**SOURCE DOCUMENT**
------------------------
Thank you for replying, Vaneyes! I am located in the US and I'm a member of Amazon Prime, so I do get free shipping most of the time even in the marketplace. Something is definitely changing at Amazon US; they are carrying less baroque, classical and romantic music, the costs are frequently twice that of PrestoUK, and their wonderful search engine is not so wonderful anymore. I don't mind ordering from PrestoUK--I value the additional background info and videos they include, but if we are talking about making this kind of music accessible to more people (at least in the US) the changes in Amazon are disturbing.

P.S. I want to immerse myself in the early, experimental instrumental music of the Baroque. I am going to purchase this Corelli box I mentioned, possible the Frescobaldi, do you have any additional recommendations? The TC-recommended works (i.e., masterpieces) is not what I'm looking for right now. Thank you very much!



Vaneyes said:


> Amazon US Marketplace is very high for international CD shipping. $14.95. Shipping must always be factored in, when assessing an online purchase.
> 
> Personally, I interchange four online services for new and used classical product. Whichever is cheaper usually wins. :tiphat:


----------



## chesapeake bay

You could check out Jan Dismas Zelenka


----------



## JosefinaHW

chesapeake bay said:


> You could check out Jan Dismas Zelenka


:Chesapeake Bay, thank you very much for this recommendation. It is great to discover another music library that was important during the Baroque and the mutual connections between Bach and Zelenka (I love discovering these libraries--I strongly believe that I will eventually really learn the history of music via the connections among these libraries and who used them!). Also, realized the identity of one of our member's avatar (don't remember the name, though). Sorry it took me a bit to respond back.


----------



## chesapeake bay

There's always so much more to discover in baroque and classical music and its so easy to do via the internet and of course with the help of sites like talk classical


----------



## clavichorder

Georg Muffat's Concerti Grossi are just as good to me as Corelli's. I esteem them both very highly.


----------



## Vaneyes

JosefinaHW said:


> Thank you for replying, Vaneyes! I am located in the US and I'm a member of Amazon Prime, so I do get free shipping most of the time even in the marketplace. Something is definitely changing at Amazon US; they are carrying less baroque, classical and romantic music, the costs are frequently twice that of PrestoUK, and their wonderful search engine is not so wonderful anymore. I don't mind ordering from PrestoUK--I value the additional background info and videos they include, but if we are talking about making this kind of music accessible to more people (at least in the US) the changes in Amazon are disturbing.
> 
> P.S. I want to immerse myself in the early, experimental instrumental music of the Baroque. I am going to purchase this Corelli box I mentioned, possible the Frescobaldi, do you have any additional recommendations? The TC-recommended works (i.e., masterpieces) is not what I'm looking for right now. Thank you very much!
------------------------
**DATASET RECORDS**
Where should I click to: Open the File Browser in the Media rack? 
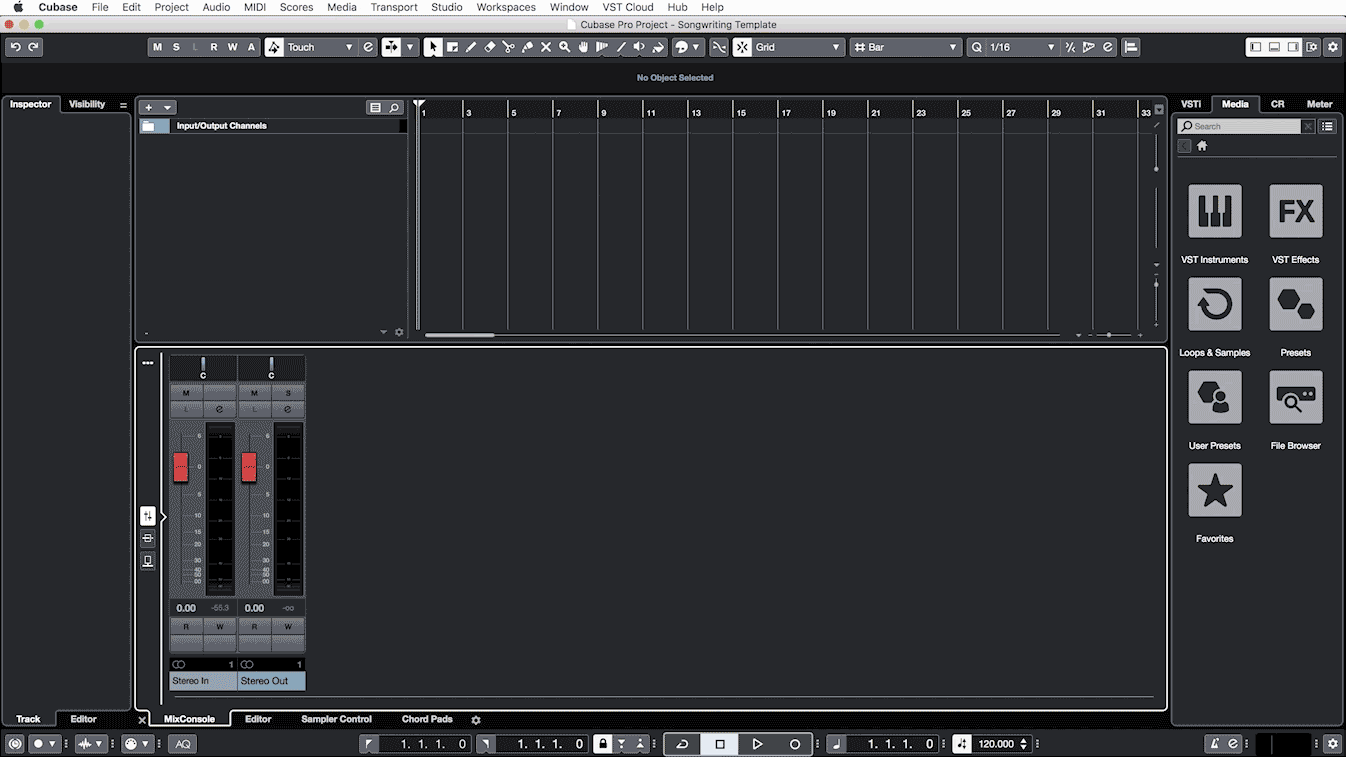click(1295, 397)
------------------------
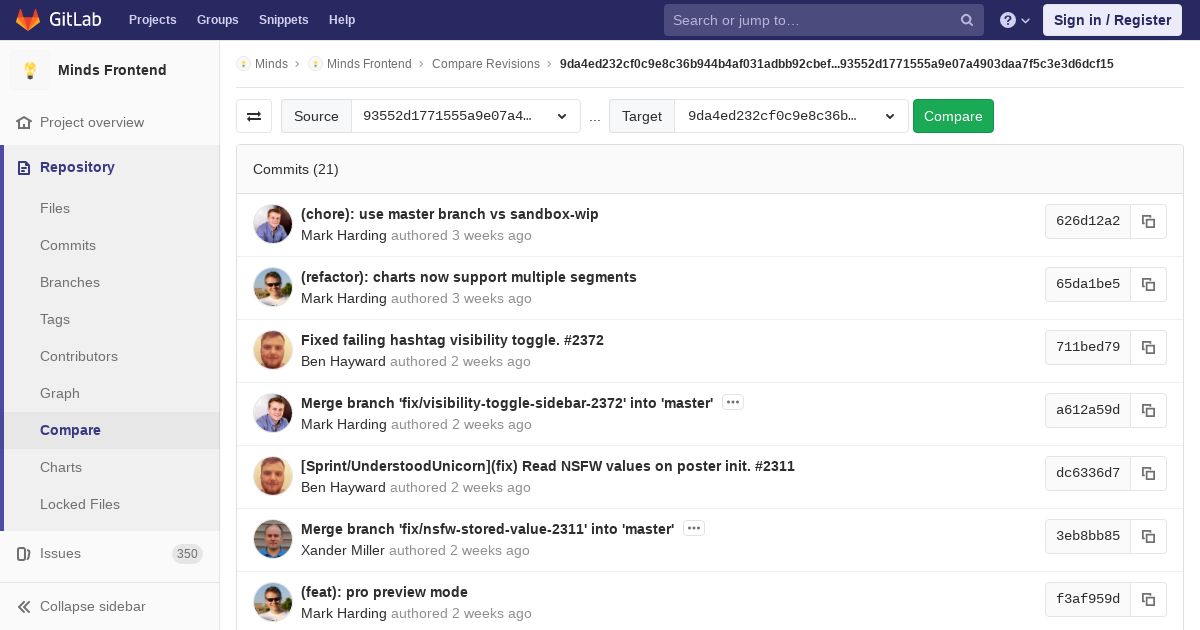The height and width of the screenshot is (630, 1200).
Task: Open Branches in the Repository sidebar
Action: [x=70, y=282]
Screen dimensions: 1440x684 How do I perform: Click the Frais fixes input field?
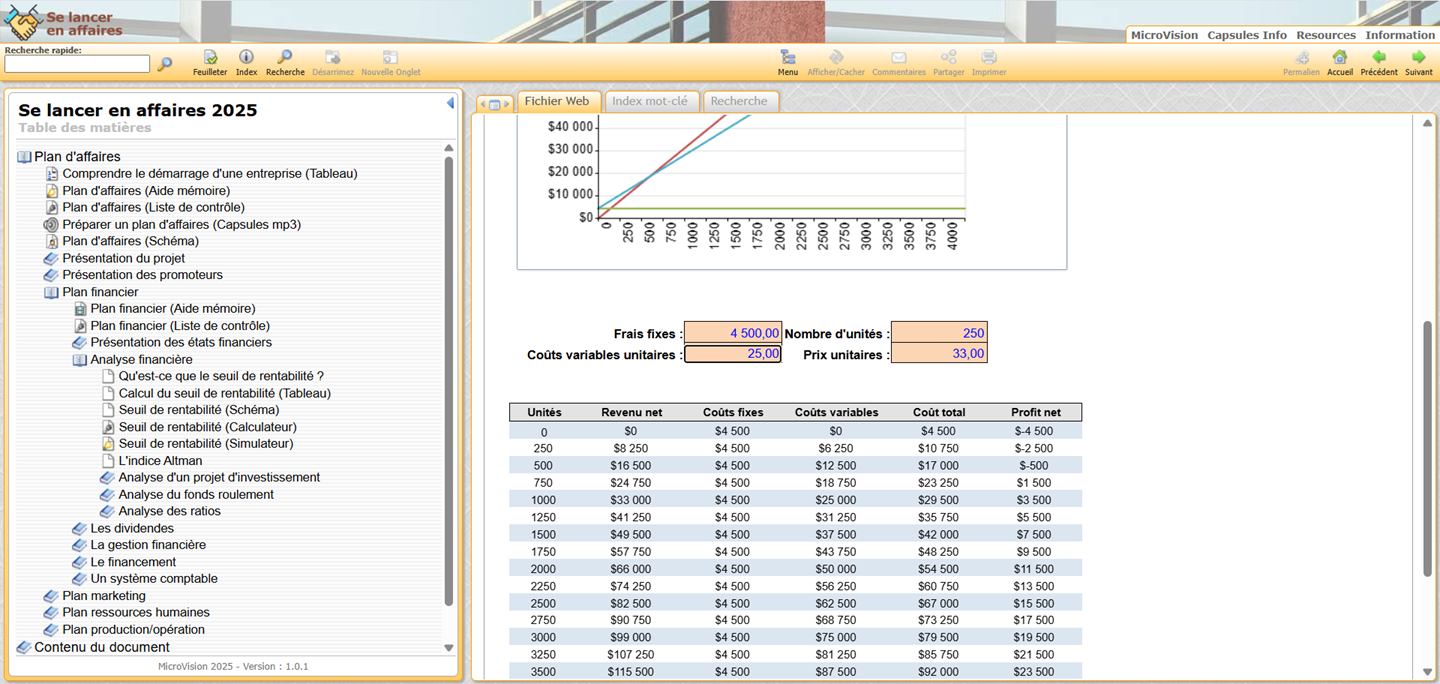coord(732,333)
------------------------
**JOB 1**
In the forum thread about buying Baroque recordings, why doesn't JosefinaHW mind ordering from PrestoUK? Answer in one to three sentences.
**JOB 2**
According to Vaneyes in the forum thread, how much does Amazon US Marketplace charge for international CD shipping?
**JOB 3**
List every composer named in the forum thread.

**OUTPUT 1**
JosefinaHW values the additional background information and videos that PrestoUK includes.

**OUTPUT 2**
$14.95.

**OUTPUT 3**
Corelli, Frescobaldi, Jan Dismas Zelenka, Bach, Georg Muffat